Releases: TogaTech/tEnvoy
Minified Node, NPM, CI
This release contains a minified version of the Node.js distribution of tEnvoy, which can now be installed through npm (npm install tenvoy). Additionally, we added CI to autominify tEnvoy files and run a tester on commit, and we used CI to push changes to NPM on release.
Updated Key Class References
In addition to being able to instantiate keys with tEnvoyPGPKey, tEnvoyNaClKey, and tEnvoyNaClSigningKey, you can now use tEnvoy.PGPKey, tEnvoy.NaClKey, and tEnvoy.NaClSigningKey.
Node.js Support
You can now use tEnvoy with node.js.
const { tEnvoy, tEnvoyPGPKey, tEnvoyNaClKey, tEnvoyNaClSigningKey } = require("./node/tenvoy.js");We have also created a ./node/tester.js, which will be used in the future as a tester to ensure that tEnvoy works as intended.
Fix Bug with Shared Key Generation
This release fixes a bug with shared key generation when using privateKey.genSharedKey(publicKey).
v6 Rewrite
Notice: v6 is NOT backwards-compatible with v5. There are known bugs in v5 that were fixed in v6, so we highly recommend that you update your program to work with v6 as soon as possible.
The most important part of this release is the expanded browser compatibility. In v5, we used #variableName to keep sensitive class fields private, but this new standard has not yet been adopted by all browsers. We have updated the class syntax to allow for private fields through scoped variables while ensuring that tEnvoy is compatible with more browsers.
This release contains a huge overhaul of the method structures. All methods are organized into TogaTech.tEnvoy.core, TogaTech.tEnvoy.hash, TogaTech.tEnvoy.keyFactory, TogaTech.tEnvoy.random, and TogaTech.tEnvoy.util. Additionally, most methods support formal parameters instead of an ambiguous args object as a single parameter. The only methods that still use a single parameter object are the key generation methods, which have a complex set of optional features.

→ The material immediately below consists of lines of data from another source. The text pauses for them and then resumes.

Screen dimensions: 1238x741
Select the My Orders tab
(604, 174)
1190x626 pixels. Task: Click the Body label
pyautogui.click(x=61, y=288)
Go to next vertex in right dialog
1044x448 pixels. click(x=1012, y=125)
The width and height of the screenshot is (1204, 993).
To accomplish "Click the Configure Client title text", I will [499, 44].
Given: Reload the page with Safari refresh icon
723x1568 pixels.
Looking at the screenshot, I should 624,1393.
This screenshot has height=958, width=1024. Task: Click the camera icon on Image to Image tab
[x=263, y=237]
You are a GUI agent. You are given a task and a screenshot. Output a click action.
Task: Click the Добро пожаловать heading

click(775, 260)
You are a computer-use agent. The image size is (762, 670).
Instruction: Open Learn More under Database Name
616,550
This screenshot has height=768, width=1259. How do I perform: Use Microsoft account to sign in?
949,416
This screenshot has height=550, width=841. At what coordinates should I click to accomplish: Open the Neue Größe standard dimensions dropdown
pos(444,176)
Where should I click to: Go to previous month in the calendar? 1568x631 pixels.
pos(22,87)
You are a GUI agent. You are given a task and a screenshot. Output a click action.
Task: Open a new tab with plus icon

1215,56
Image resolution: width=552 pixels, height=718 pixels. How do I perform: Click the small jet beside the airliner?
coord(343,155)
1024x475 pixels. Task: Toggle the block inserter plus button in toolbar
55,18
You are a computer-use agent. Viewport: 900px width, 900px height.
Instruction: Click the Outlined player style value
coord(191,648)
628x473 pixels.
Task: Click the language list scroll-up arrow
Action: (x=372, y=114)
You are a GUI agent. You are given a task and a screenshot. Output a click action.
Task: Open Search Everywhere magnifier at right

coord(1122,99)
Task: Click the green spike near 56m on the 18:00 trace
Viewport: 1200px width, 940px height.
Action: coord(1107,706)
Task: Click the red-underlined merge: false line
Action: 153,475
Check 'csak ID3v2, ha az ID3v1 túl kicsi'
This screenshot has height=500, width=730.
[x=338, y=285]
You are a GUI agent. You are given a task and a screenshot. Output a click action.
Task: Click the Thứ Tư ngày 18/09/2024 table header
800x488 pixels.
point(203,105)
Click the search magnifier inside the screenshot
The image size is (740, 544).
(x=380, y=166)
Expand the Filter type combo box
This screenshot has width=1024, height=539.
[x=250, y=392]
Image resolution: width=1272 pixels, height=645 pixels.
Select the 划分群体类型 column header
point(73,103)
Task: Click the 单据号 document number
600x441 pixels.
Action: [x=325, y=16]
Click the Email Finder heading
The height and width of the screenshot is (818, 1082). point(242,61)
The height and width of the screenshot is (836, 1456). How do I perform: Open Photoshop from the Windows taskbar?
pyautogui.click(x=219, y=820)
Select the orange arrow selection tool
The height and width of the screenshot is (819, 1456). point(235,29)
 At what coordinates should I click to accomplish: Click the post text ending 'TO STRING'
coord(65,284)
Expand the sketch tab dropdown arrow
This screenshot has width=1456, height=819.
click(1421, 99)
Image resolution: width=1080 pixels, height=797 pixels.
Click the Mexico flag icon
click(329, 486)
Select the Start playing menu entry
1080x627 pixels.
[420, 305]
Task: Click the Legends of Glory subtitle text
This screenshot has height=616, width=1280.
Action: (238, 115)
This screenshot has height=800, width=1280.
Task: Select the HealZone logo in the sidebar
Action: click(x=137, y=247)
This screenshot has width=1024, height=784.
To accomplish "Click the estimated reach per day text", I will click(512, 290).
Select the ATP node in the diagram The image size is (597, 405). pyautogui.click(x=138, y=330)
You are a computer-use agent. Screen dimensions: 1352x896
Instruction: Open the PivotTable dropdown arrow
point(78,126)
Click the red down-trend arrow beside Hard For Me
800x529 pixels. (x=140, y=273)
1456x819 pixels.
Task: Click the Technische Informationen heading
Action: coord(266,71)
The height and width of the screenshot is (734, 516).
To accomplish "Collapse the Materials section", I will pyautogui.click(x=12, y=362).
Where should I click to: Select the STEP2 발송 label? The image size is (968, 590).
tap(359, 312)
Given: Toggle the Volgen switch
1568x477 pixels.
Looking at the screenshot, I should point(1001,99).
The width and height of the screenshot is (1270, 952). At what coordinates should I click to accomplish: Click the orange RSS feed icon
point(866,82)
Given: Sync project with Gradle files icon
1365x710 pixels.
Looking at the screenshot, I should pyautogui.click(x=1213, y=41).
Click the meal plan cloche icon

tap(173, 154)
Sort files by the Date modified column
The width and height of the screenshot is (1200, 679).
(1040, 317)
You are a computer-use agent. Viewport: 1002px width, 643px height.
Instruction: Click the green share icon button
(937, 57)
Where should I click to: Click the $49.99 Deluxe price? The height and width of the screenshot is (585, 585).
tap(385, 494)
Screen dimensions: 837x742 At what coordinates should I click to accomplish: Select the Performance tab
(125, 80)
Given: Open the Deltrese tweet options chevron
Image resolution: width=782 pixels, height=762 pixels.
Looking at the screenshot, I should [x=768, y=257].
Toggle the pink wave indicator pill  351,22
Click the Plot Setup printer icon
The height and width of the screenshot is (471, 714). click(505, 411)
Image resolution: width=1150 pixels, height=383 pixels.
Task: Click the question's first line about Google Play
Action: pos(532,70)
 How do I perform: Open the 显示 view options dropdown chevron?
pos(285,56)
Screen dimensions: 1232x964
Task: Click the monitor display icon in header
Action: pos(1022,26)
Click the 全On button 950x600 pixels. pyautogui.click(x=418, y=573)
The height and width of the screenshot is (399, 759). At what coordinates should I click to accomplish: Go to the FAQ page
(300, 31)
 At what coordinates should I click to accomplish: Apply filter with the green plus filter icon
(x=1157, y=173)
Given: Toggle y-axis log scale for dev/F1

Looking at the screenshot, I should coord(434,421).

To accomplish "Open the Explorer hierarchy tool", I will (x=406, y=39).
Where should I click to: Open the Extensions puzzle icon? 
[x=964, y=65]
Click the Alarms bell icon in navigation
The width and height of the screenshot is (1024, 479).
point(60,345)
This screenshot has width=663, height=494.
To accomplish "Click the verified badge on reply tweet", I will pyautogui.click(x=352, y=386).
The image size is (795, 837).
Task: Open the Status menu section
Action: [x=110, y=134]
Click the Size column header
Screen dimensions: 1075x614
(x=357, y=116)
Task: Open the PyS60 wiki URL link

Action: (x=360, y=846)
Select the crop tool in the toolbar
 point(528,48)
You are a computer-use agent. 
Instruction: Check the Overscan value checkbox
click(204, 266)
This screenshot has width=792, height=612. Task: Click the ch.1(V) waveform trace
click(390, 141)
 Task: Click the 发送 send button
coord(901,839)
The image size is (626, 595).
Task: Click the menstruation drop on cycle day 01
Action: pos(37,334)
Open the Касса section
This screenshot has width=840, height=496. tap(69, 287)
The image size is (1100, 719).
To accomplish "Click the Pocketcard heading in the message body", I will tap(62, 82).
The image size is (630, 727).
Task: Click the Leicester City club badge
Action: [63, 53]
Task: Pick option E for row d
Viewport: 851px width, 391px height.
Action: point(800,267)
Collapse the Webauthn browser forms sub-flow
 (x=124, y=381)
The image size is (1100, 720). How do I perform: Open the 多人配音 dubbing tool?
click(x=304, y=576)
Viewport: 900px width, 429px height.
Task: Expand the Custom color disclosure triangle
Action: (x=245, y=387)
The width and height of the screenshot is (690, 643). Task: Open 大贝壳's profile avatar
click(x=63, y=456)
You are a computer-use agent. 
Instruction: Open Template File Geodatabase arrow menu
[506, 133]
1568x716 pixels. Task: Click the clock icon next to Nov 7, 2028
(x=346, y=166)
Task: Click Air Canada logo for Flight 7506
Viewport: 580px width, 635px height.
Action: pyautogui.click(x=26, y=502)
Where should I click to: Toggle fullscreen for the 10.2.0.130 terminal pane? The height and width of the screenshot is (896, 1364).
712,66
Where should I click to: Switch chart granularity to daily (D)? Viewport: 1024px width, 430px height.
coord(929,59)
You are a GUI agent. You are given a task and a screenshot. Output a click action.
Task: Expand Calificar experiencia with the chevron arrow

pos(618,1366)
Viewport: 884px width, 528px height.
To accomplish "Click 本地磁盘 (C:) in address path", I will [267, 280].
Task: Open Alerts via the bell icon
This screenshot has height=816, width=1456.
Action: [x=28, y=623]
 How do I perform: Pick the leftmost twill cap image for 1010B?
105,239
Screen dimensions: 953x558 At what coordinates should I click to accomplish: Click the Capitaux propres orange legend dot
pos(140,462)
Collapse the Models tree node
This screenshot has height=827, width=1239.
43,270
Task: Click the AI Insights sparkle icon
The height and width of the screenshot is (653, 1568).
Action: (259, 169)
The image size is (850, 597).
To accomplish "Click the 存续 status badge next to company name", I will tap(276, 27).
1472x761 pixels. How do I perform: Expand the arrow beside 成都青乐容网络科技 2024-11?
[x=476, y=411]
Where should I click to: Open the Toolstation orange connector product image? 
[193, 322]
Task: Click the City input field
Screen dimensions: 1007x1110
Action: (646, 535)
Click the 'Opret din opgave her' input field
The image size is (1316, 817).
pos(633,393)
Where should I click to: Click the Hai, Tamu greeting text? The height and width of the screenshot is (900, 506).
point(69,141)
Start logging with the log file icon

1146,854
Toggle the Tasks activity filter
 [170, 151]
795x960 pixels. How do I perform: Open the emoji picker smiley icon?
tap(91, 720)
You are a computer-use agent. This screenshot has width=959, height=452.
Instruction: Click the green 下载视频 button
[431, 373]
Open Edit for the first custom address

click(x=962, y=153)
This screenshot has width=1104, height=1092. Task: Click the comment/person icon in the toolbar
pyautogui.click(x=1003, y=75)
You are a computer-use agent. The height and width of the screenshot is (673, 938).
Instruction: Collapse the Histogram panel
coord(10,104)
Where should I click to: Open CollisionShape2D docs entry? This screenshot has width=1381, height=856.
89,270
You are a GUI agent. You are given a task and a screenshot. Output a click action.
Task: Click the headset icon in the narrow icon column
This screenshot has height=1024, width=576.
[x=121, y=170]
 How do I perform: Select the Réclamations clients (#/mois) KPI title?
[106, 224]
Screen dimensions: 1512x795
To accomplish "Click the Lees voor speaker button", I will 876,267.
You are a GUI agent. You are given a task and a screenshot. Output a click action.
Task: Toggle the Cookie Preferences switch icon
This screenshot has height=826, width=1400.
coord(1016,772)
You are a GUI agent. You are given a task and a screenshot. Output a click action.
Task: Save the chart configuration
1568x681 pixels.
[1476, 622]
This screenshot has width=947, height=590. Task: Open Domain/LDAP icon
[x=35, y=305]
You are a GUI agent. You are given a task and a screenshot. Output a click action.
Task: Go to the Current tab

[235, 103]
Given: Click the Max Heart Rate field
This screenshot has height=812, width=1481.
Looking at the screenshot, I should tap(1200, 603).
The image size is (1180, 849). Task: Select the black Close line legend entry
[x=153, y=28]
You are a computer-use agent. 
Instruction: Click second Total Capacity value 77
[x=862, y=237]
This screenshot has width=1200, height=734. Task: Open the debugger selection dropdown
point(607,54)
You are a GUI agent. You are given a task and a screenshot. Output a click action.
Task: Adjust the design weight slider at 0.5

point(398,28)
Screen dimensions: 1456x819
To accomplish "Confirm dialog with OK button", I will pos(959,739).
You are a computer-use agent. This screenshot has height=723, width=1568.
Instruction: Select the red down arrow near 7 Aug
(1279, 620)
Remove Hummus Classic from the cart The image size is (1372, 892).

Additionally, we have added the .toPublic() method to tEnvoyPGPKey, tEnvoyNaClKey, and tEnvoyNaClSigningKey, which converts a private key object to a public key object.
In terms of security, we added constant-time comparison to our password verification methods of key objects to protect against side-channel attacks.
Finally, we fixed some bugs:
- Promise-based methods now use
rejectinstead ofthrow - tEnvoyPack now correctly handles arrays containing all numbers but with floats, numbers less than 0, or numbers greater than 255
- General bugfixes (typos, incorrect error messages, improved error handling)
Updated Key Class References
In addition to being able to instantiate keys with tEnvoyPGPKey, tEnvoyNaClKey, and tEnvoyNaClSigningKey, you can now use tEnvoy.PGPKey, tEnvoy.NaClKey, and tEnvoy.NaClSigningKey.
Added Security Through Private Variables
We ensured that all internal uses of methods are either referenced through this.methodName or this.#parentObject.methodName to slightly increase security and resistance to methods being overwritten. However, objects should still be properly scoped to protect the methods.
Better Side-Channel Attack Resistance, More tEnvoyPack Support
In this release, we added better side-channel attack resistance to NaCl operations. PGP operations are resistant to side-channel attacks through OpenPGP.js, but we could not confirm the existence of side-channel attack resistance in TweetNaCl.js. Therefore, we made sure randomized padding was added to the end of every NaCl-encrypted message, and in our Uint8Array conversion methods, we added operations (similar to the operations on the actual content array) on a fake array with the same length as the padded portion. Although there is still a small risk of side-channel attacks or detection of the data type of the message, encryption and decryption is much more resistant to these kinds of attack vectors.
Additionally, we added support for more datatypes in tEnvoyPack, our new standard for encrypting and decrypting messages with tEnvoyNaClKey. Along with these features, we added the pack and unpack methods, which wrap around our Uint8Array conversion methods.
Symmetric Key Generation
By using genPGPSymmetricKey({passwordProtected: [], password: null, key}) or genNaClSymmetricKey({passwordProtected: [], password: null, key}), you can generate keys for symmetric encryption.
NaCl Cryptography
This release includes full support for NaCl cryptography, including encryption and decryption using shared (generated from private and public key using Diffie-Hellman key exchange) and secret keys (for symmetric cryptography), as well as signatures, signature verification, and signature verification based on message.
We also added some helper methods, mixedToUint8Array(mixed, includeType = false, length = null) and uint8ArrayToMixed(uint8Array, includeType = false), which convert between mixed (String, Integer, Array, Uint8Array, JSON/Object) to Uint8Array, optionally including the type which will automatically preserve in the conversion, and a length (padded if smaller than length, cut off if larger than type).